RB2 retired, hurt, and they called in RB3. They also upped the ante once more. Cue the throbbing of a brace of 200 HP Caterpillar diesels as The Beast rounded into the fairway. Our rescuers had also noted that the weakest link in the chain so far had been the towing warp. Coiled on the aft deck was around fifty metres of 32 mil, double-braided nylon. This is one serious mother of a rope, with a breaking strain of around 100 tonnes. The assembled onlookers, all of whom were now in the know, looked at The Beast, looked at the rope, looked back at The Beast, and sidled off to hide behind the nearest bit of 10 mil steel plate or left over WWII bunker.
The skipper of The Beast was having nothing to do with this namby-pamby aversion to long-range evisceration. He made his end of the rope fast to a cleat that looked as if it had been nicked from an aircraft carrier and passed the other end over to the skipper of RB1, who didn't seem overenamoured with the whole business.

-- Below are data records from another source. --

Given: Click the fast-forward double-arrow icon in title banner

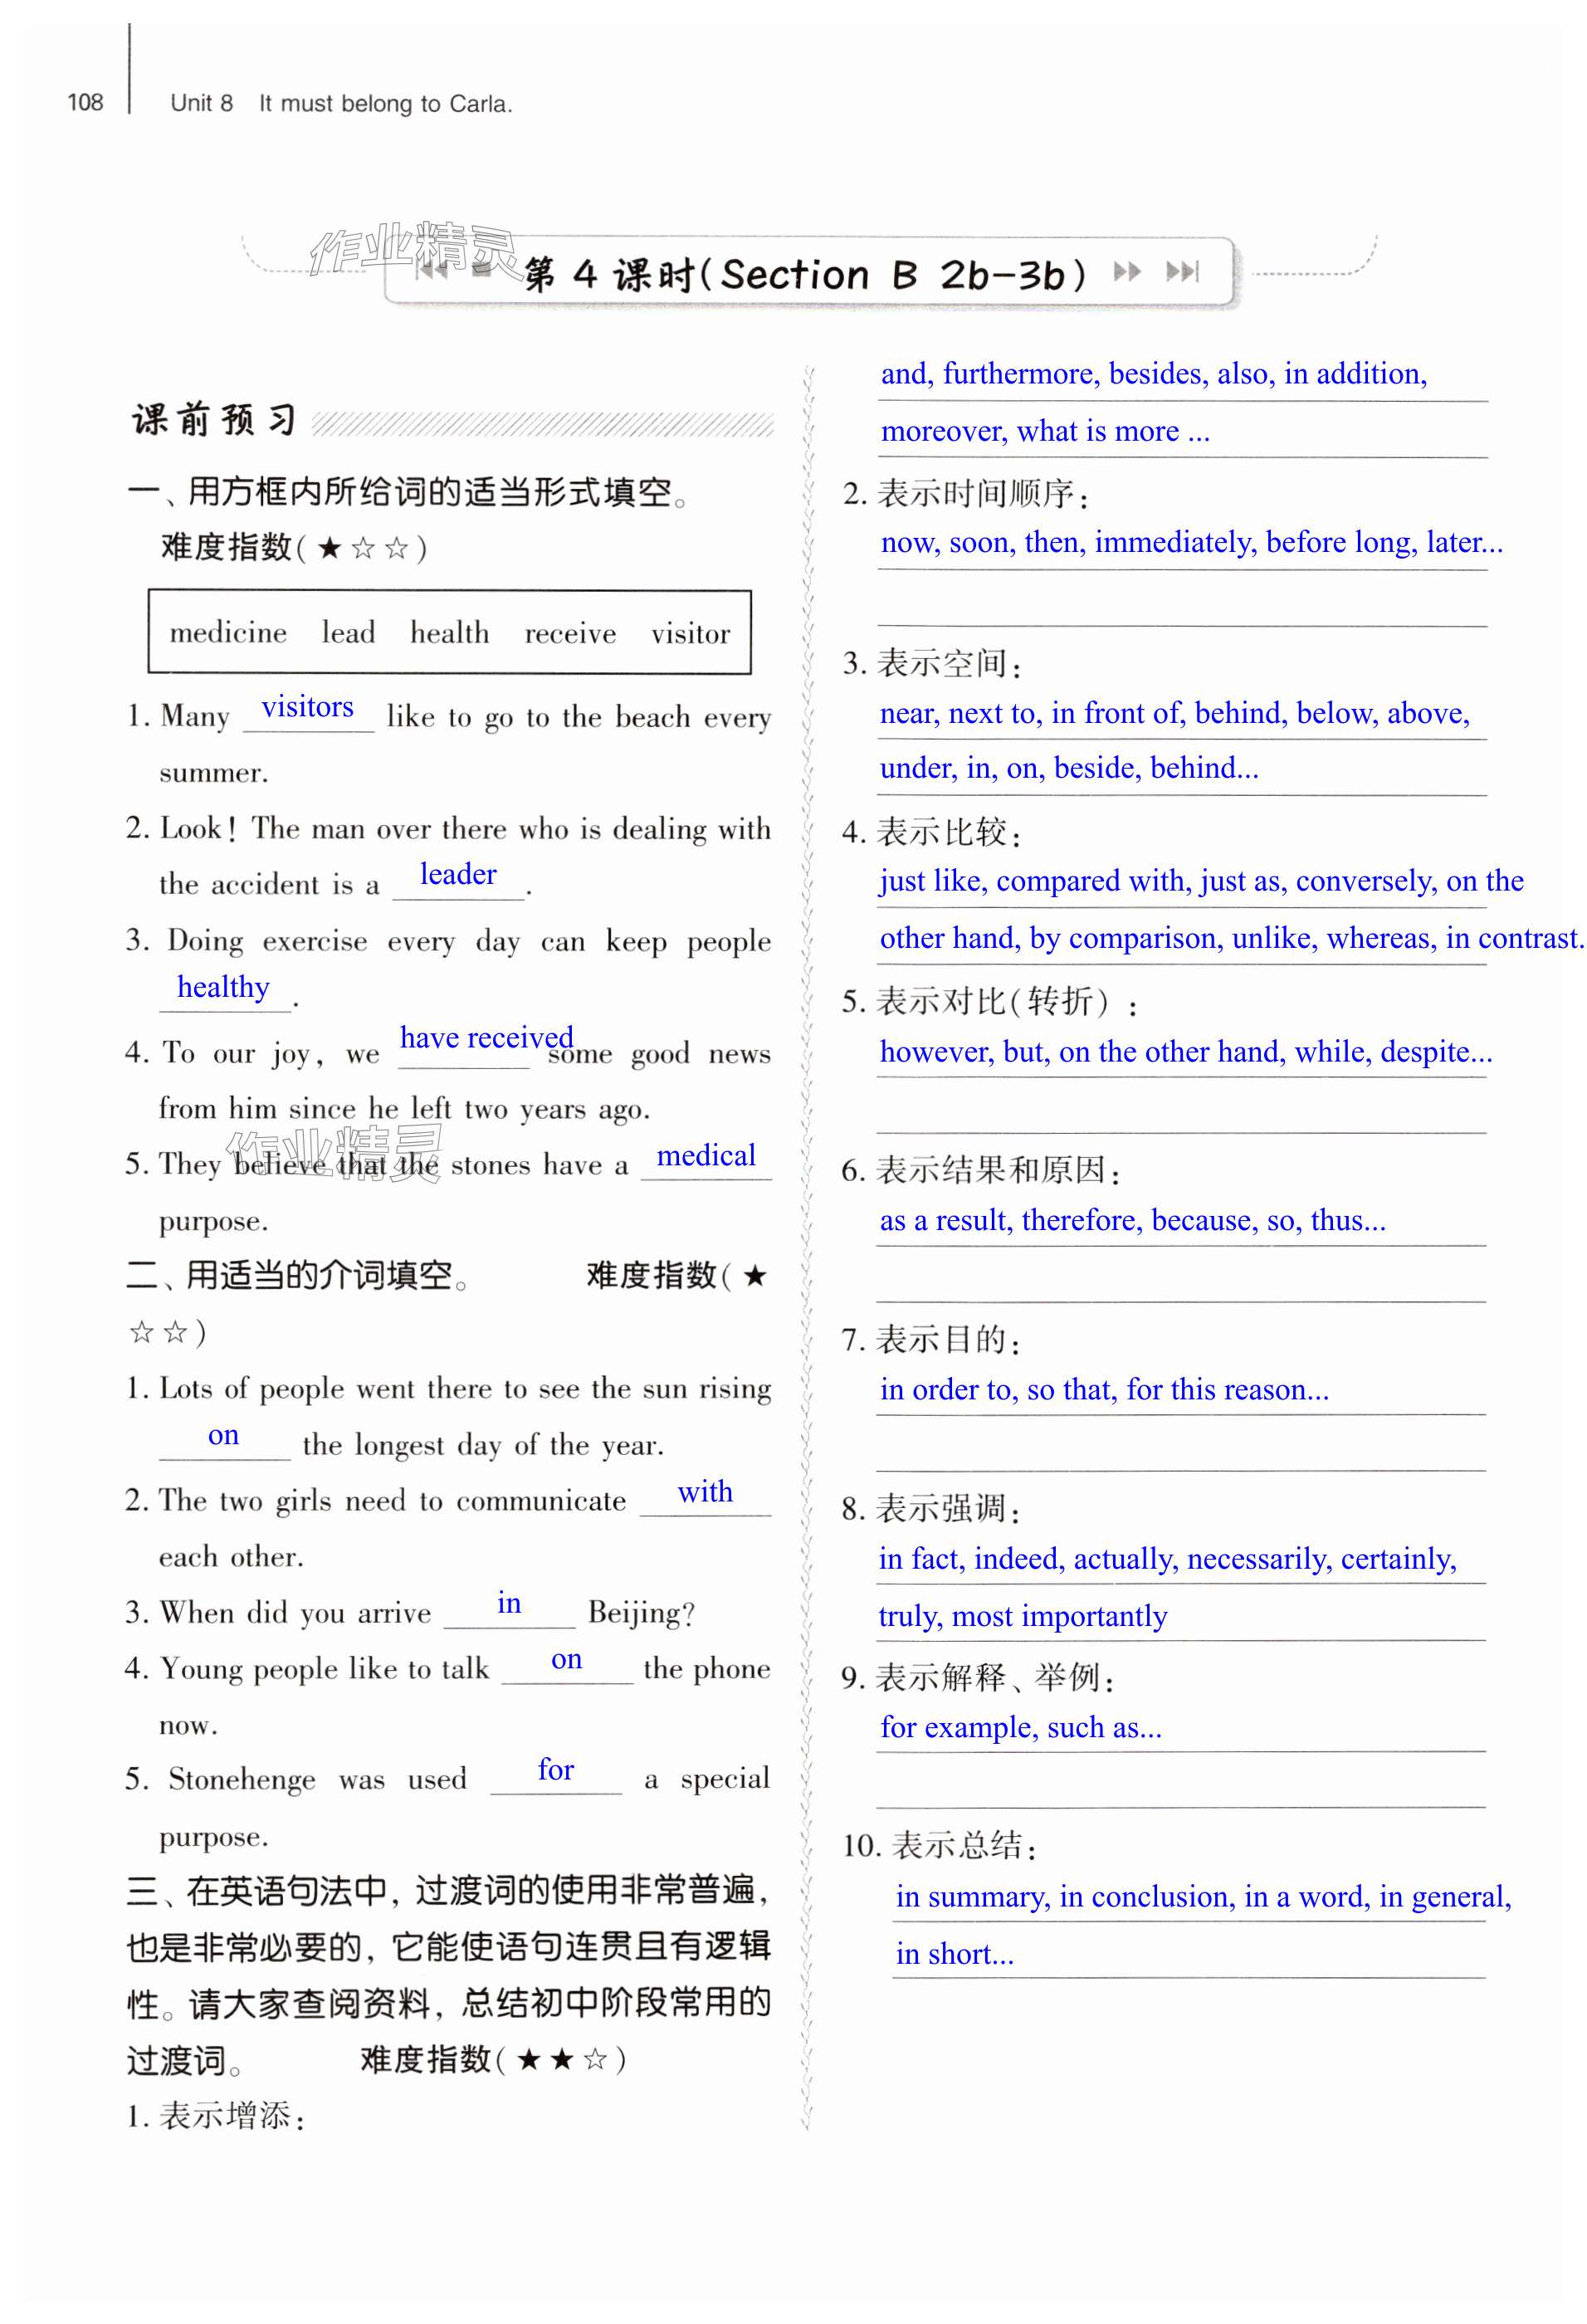Looking at the screenshot, I should pos(1126,272).
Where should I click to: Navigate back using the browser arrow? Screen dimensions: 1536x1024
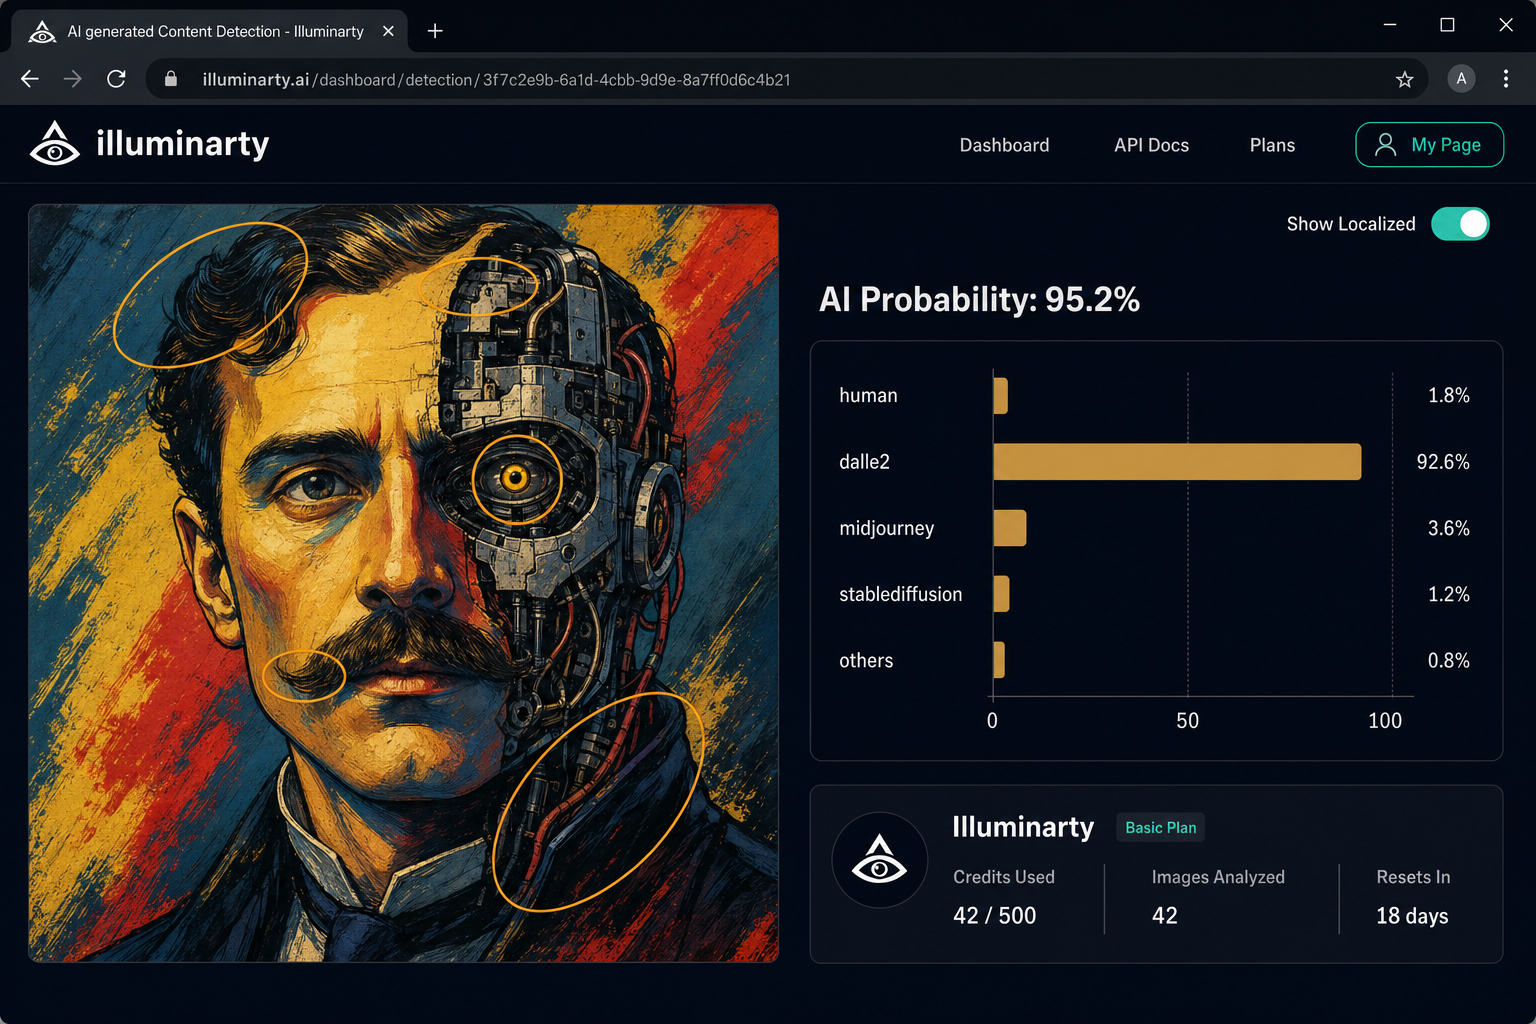(x=29, y=79)
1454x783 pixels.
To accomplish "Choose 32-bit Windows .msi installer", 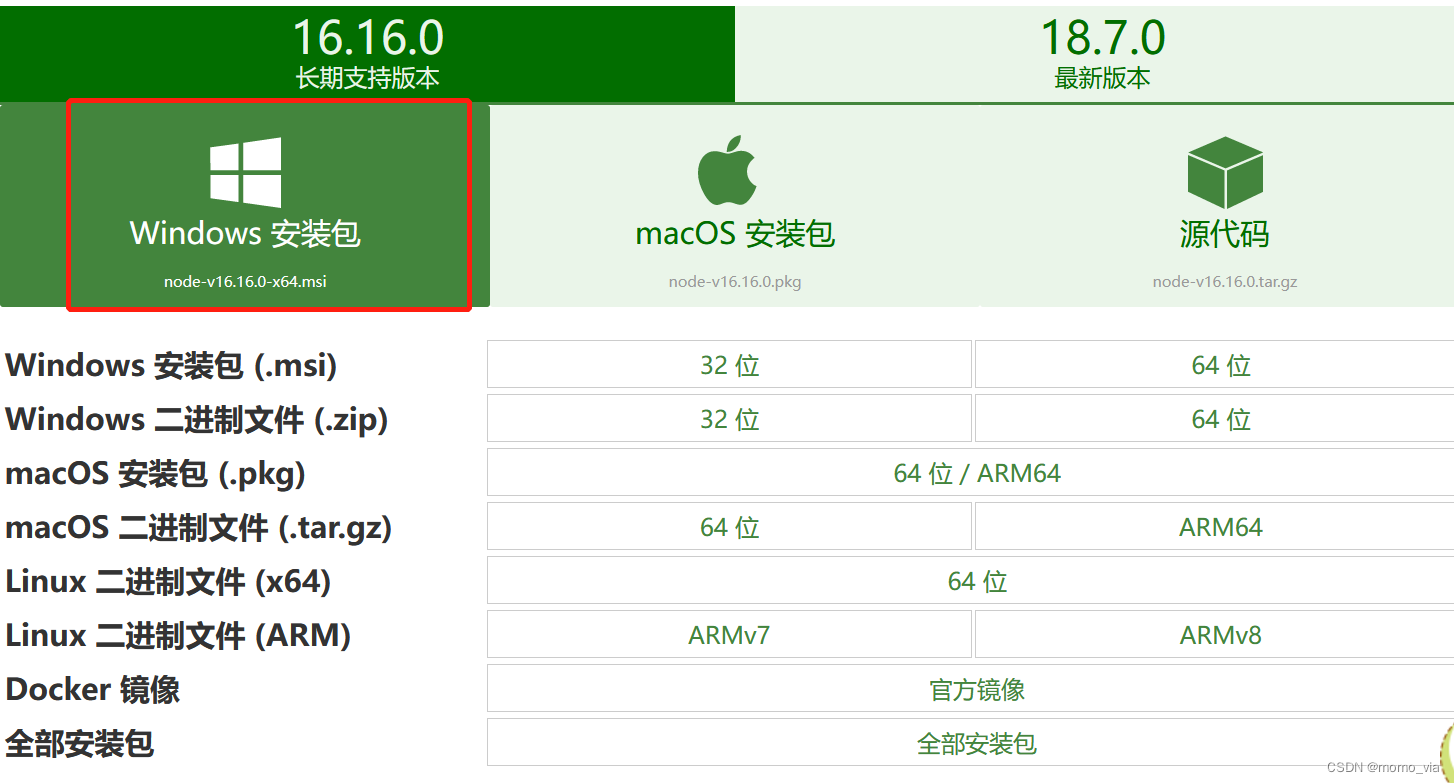I will pyautogui.click(x=729, y=365).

I found that I had acquired an earworm:
♪There was an old lady who swallowed a fly♪
Off went the familiar prelude to the 'What's going to break first?' routine; much shouting, shrugging, and waving of arms, gradually giving way to steadily increasing engine revs and then faltering into nervous mutterings as the rope took up the strain until it started to sing that ominous screech, a frequency so high as to be barely audible to most people. It set off all the dogs in the neighbourhood, though.
It was a classic Mexican stand-off, a finely balanced tripod of forces. The Caterpillars held their own, belching smoke and roaring defiantly. RB1 squatted intransigently on the shoal and the rope screeched, squealed and creaked, but remained bravely intact.
The Beast's skipper, though, was a man to be reckoned with. He decided to try snatch loads. He backed up, leaving the line slack and then roared off at full throttle until the towline snapped tight. It was still a three-way draw. They all lost. The rope snapped, RB1 moved not an iota and The Beast was pulled over onto her beam ends and trashed their laptop when it slid off the saloon table. Just to put the cherry on the top, RB1 lost a couple of cleats and a few chunks of capping rail.
The carnage had been on for about five hours now, and our myrmidons were starting to lose their enthusiasm for the fight. Besides, they were at serious risk of being late for dinner - anathema to any self-respecting Frenchman. They started to wander off in dribs & drabs, muttering apologetically about 'tôt demain matin', and 'Le bœuf bourguignon sera ruiné!' Which left just Birvidik and RB1 squatting forlornly on the shoal as the light faded and night set in.